Dear Members, Before you ask a consequential question make sure you already know the likely answer. The EGM on 7 December asked Members how they felt about our non-golf sporting facilities. We asked if they wanted additional Pickleball and new Padel Courts. We asked about the refurbishment of our swimming pool underpinnings now stretched beyond “end of life”. We asked if they were keen for a more logical and convenient gym location with upgraded amenities, a larger floor area and captivating views. We asked about a new pool pavilion for the younger set and families. We asked if Members desired more than just mediocrity and a ride in a time machine back to the 1990s when the pool side last received material attention.
We explained the need to look 10 years forward on what we and the next generation will need and desire. We informed Members that only 12 years ago, we had 3435 subscription paying Ordinary Members to 763 non-paying Seniors; a ratio of 4.5 young to each Senior. Today its just 2888 vs 1256, only 2.3 younger guns to offset each Senior. How is that sustainable? We clearly need more young Members and the facilities to attract them
We surveyed not just those who frequent the current facilities but those who don’t on why they don’t. Regardless, a hundred members will have a hundred different views. Trying to please everyone will end up pleasing no one. The defining question we put to members is whether the club after the renovations will be an improvement over what we had before.

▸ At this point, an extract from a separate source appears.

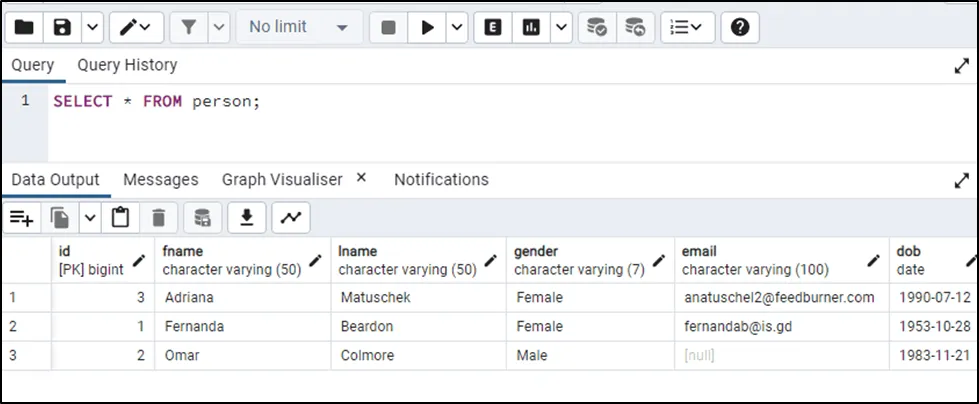Screen dimensions: 979x404
Task: Click the Explain query icon
Action: 492,27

Why the hurry? The obvious answer is the proverbial high rate of cost escalations. It is now very possibly more cost efficient to start a less than perfectly planned project immediately and pay variation orders for changes than to wait for all the stars to align and to start 18 months late. If we continue to execute without considering this very high time value of money, we will get the same results of blown budgets and truncated projects.
But its more than that. The Committee cycle is just 2 years. If the “sponsor” of a project obtains the requisite approvals in his or her first 6 months, there will be the continued ownership and accountability over a large part of the project life. Conversely a project started late in the “sponsors” term will become orphaned prematurely when the next Convenor takes over becoming someone else’s project, executed on a “have to” rather than a “want to” basis. That passion and urgency to perform is gone.
Dec 7 may have also been the last small window to appreciably improve our non-golfing facilities. When Members vote for the golf course renovation in the new year with a spend likely in the 70+m range, there could be little appetite for any more spending elsewhere. The train may not pass this way again for a long while.
Happily, when we asked our consequential question on 7 Dec, we already knew what Members wanted from our earlier interactions and indications. As ever, the very vocal minority kept The Committee on our toes turning our EGMs into an entertaining spectator sport. However, it was the silent majority who were overwhelmingly vocal with their votes to trade in mediocrity for facilities matching the club we have in our mind’s eye which we can all be so very proud to be members of.